→ EXTRACTED ENTRIES
= = = = = = =
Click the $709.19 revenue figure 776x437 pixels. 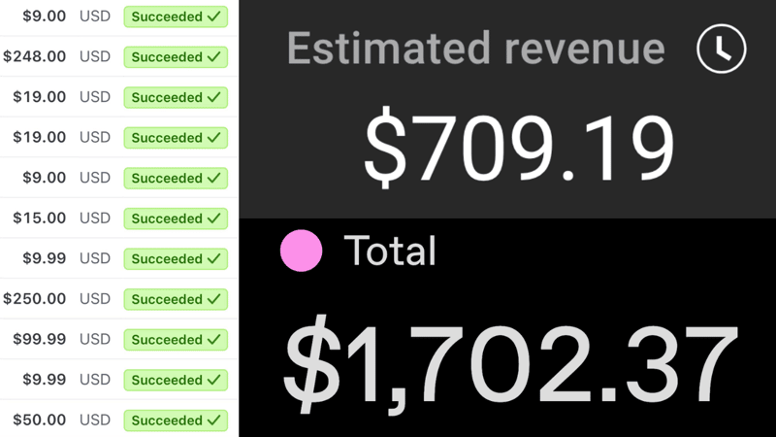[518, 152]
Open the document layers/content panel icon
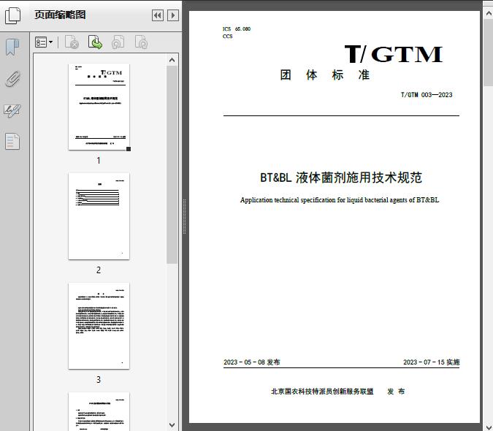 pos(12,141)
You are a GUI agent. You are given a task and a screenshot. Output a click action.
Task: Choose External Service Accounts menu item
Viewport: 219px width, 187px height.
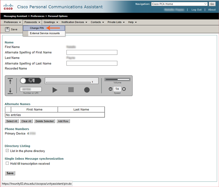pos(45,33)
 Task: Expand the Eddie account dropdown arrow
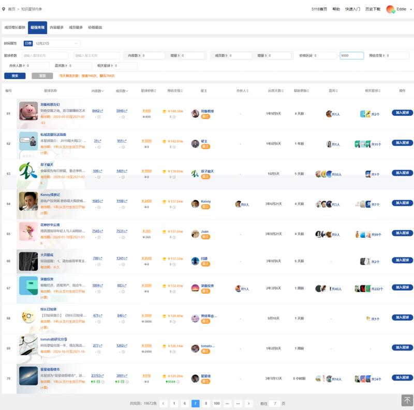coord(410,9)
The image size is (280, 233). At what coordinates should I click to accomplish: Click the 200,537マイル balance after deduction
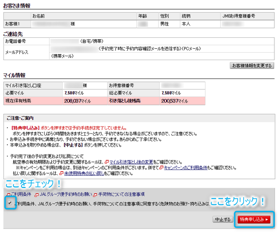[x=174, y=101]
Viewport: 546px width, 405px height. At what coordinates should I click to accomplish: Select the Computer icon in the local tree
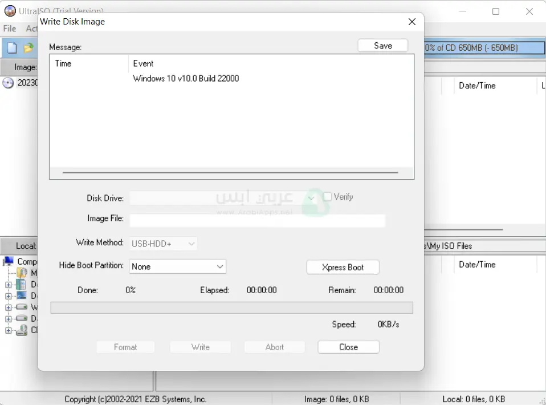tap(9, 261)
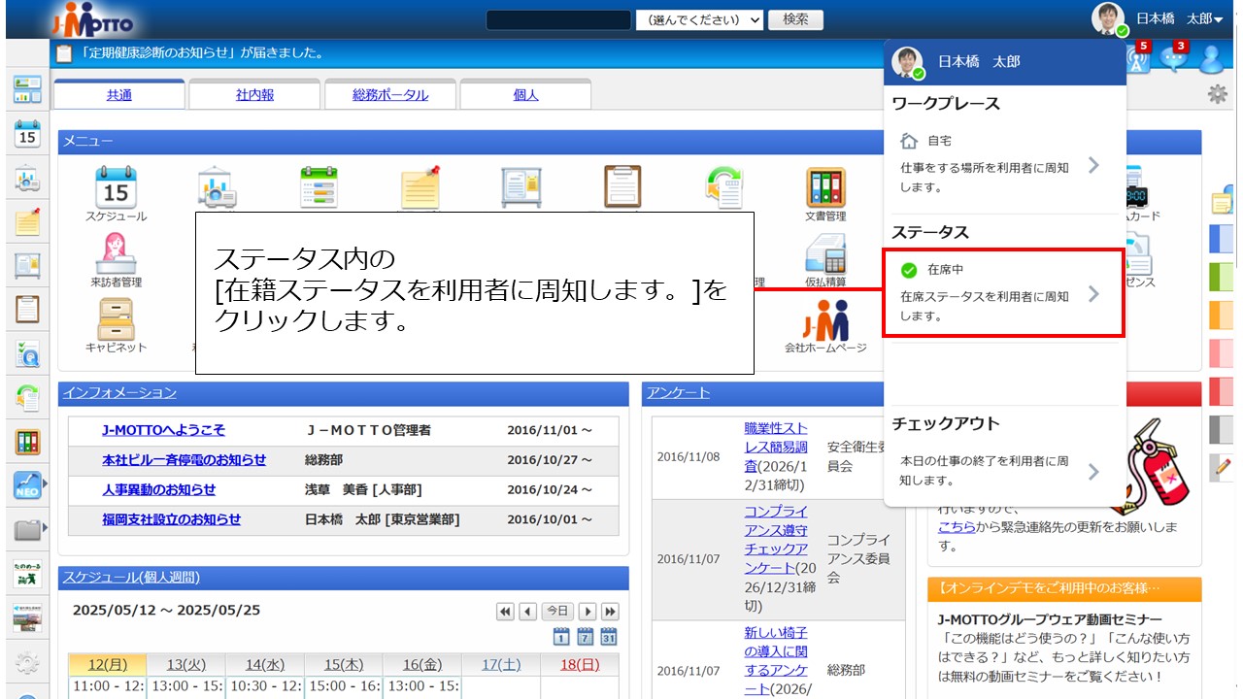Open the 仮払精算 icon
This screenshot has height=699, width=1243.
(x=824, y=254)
= = = = = = =
→ PROMPT
Repeat only the lines from the one with "The image size" through the end of the data, both included and exactly as written. Pictures stay out of the copy.

→ RESPONSE
The image size is (280, 233). At what coordinates should I click to accomplish: Click the 200,537マイル balance after deduction
[x=174, y=101]
Viewport: 546px width, 405px height. At what coordinates should I click to accomplish: Select the Computer icon in the local tree
tap(9, 261)
Open the 仮払精算 icon
This screenshot has height=699, width=1243.
(x=824, y=254)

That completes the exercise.